A constitutional law professor said House Republicans should ask former FBI Director James Comey about the timing of his investigation into President Donald Trump.
“I think there’s a linkage here between his decision to pull the plug on the FBI’s investigation of (former Secretary of State Hillary Clinton’s) email server and the nearly simultaneous launching of the agency’s investigation into the Trump-Russia alleged collusion.”
“So I think they’re really going to want to hone in on the specifics about the decision-making and the timing of those two investigations,” Florida International University constitutional law professor Elizabeth Price Foley said on “Fox & Friends” Monday.
“He doesn’t get to dictate the terms of his being questioned, so this was going to be a private deposition all along.”
“He went to court to try to have it be a public hearing. But it’s not a hearing at all. It’s a deposition,” Foley said.
Comey tweeted about his upcoming testimony Sunday and said he would sit for a private deposition after he filed a legal challenge for a public hearing.
Grateful for a fair hearing from judge. Hard to protect my rights without being in contempt, which I don’t believe in. So will sit in the dark, but Republicans agree I’m free to talk when done and transcript released in 24 hours.
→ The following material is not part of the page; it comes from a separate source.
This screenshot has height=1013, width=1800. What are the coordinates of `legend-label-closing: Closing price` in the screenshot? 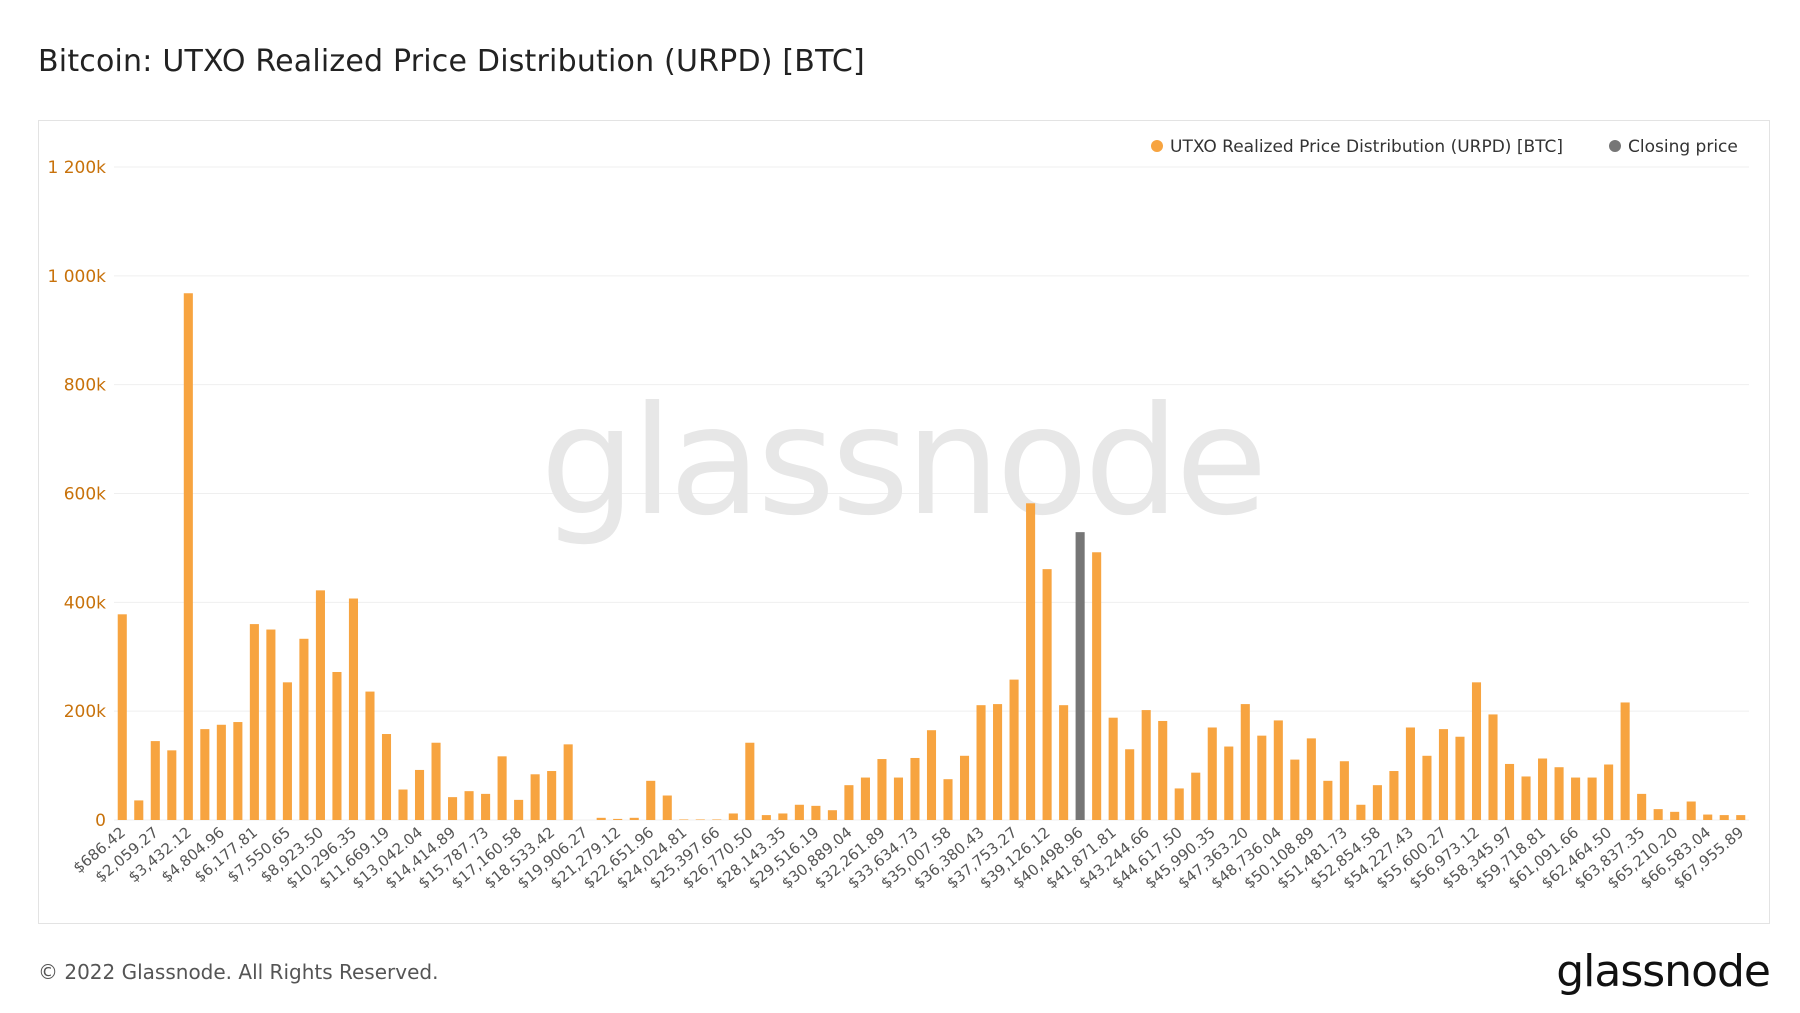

This is the closest I can get to public testimony.
— James Comey (@Comey) December 2, 2018
“We’ll see whether he shows up or not,” Foley said. “But if he doesn’t, he’ll be held in contempt.”
“But, he may be hoping to just sort of force the clock on the Republican Congress.”
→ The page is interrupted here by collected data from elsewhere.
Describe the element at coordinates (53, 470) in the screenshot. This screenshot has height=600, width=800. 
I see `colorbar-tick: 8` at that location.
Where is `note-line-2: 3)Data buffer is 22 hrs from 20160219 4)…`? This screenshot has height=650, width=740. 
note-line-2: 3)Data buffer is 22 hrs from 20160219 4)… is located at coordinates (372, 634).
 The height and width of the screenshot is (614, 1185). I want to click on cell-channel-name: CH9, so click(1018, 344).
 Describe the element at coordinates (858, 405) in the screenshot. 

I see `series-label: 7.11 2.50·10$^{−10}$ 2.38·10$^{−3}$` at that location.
Foley said Republicans need to take this opportunity to ask “specific questions” about the inception of the Trump-Russia investigation and ask why Comey decided to stop an FBI investigation of Clinton’s private email server.
“I think there’s a series of questions they need to get very specific answers to as to the genesis of the Trump-Russia investigation,” she said.
Comey’s answers will be released to the public following the deposition, but Foley said to expect some redactions in the name of national security.